The point is, if you know the acceleration and some other stuff, you can find the speed. If you know the speed ant the the time it took to get there you know the distance.

So 60 km/hr * 1 hr = 60 km traveled.

There is just some complicated math (Calculus) that does the same thing, but with time varying quantities.

So, if you have a function of the distance traveled as a function of time, you can create a function v(t) that would have your instantaneous speed with respect to time.

If we do the magical process called integration on v(t) and we know that s=0 when t=0, we can actually find s(t).
 
OK, OK.

Your in a car. The distance (displacement or s) to the next town is 60 km.

It takes you 1 hr to get there. Your average speed is 60km/hr. Speed is also called velocity Velocity is therefore a function of t. s=v(t) or s is "some function of time.

OK, You floor the accelerator and you feel a force on your back. That's acceleration.

We feel a force on our feet when we stand. It's due to the acceleration due to gravity of F = m * a or the Force i mass * acceleration.

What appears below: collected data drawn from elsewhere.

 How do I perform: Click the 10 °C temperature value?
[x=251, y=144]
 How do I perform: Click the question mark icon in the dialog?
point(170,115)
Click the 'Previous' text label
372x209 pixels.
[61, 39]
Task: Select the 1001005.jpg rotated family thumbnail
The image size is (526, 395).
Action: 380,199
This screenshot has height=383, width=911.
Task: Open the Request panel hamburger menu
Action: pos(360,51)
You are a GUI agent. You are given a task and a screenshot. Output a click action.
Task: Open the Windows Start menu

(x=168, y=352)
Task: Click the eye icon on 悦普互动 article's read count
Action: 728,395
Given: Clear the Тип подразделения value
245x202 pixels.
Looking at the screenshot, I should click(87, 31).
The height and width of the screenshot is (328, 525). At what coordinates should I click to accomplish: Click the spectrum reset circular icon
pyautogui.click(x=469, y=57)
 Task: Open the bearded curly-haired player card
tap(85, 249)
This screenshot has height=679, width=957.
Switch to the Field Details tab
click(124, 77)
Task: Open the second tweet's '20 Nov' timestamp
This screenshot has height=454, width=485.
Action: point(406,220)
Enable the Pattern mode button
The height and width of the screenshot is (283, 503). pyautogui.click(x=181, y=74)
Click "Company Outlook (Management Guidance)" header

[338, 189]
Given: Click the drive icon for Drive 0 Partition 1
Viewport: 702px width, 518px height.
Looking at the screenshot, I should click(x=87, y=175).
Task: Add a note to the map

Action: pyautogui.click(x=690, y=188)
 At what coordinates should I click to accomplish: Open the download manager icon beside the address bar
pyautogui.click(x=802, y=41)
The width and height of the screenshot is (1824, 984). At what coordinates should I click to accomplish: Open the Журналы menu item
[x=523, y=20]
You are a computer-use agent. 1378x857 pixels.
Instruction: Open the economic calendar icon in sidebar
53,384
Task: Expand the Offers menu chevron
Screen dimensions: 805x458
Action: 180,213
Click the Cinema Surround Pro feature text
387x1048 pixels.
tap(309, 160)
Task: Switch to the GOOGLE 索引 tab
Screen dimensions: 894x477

The point is, if you know the acceleration and some other stuff, you can find the speed. If you know the speed ant the the time it took to get there you know the distance.

So 60 km/hr * 1 hr = 60 km traveled.

There is just some complicated math (Calculus) that does the same thing, but with time varying quantities.

So, if you have a function of the distance traveled as a function of time, you can create a function v(t) that would have your instantaneous speed with respect to time.

If we do the magical process called integration on v(t) and we know that s=0 when t=0, we can actually find s(t).

Hi KISS,

What I do not understand is what relation has your calculation to do with what I am trying to achieve ?

That is what I do not understand :wideyed:
 
rsfoto said:
Hi KISS,

What I do not understand is what relation has your calculation to do with what I am trying to achieve ? That is what I do not understand :wideyed:

Just TRYING REALLY HARD to try to explain Tony's second integral of g (m/s^2) is displacement (m) WITHOUT actually doing the math.

The similarity that you SHOULD be able to relate to is the car example.

G (acceleration due to gravity) is generally a constant for most problems, but in your case the change in g (now a small letter) is related to vibration (displacement).
 
Unless your telescope has some slack in the moving parts which can cause high frequency buzz motion from low frequency vibration or a resonance, the only frequencies of interest you should be looking at are the seismic frequencies I posted. These of course are not sounds but vibrations you can feel and see.

10% or 1/10 of the signal in log scale is 20 dB

This requires a two stage low pass filter so that frequencies above 10 Hz are attenuated , so anything at 100Hz will be 1% of input or 40 dB down and at 1kHz 0.01% of input.

Since DC offsets with high gain will saturate or clip the signal, DC must be balanced or DC blocked = a high pass filter HPF above 0.1Hz which is a series RC product= time constant of >2/f = 20 seconds. e.g. 20uF in series into 1MOhm load. But recall sensors must be high end to detect down to this level, since cheap geophones are only 4.5Hz (worse 10Hz geoph. and much worse piezo on glass) thus a HPF of 1Hz or 2 second time constant approx.

edit
So your primary range of interest is 0.1Hz to 10Hz, but there is slack or hysteresis or stiction then abrupt motion stimulates any mechanical resonances in the telescope and base as a step contains some energy for all frequencies ( limited by rise time and step size.) ( like driving over a road bump stimulates the resonant frequency of the car mass on springs dampened by shocks but a loose tie rod creates a click sound )

A 2nd order LPF slope effect is the same as converting acceleration, g to motion, x but only over the range where the filter slope is 2nd order LPF meaning attenuates higher frequencies by two x 20 db per decade .e.g. 40 dB attenuation as f acceleration rises from 10Hz to 100Hz to give a flat displacement response.


everything else you might see is just interference or noise and may not move the imager, but low frequency vibration will be most significant. end edit

the initial assumption is critical however... no slack in moving parts, like the focus parts or scope mounts, bearings etc.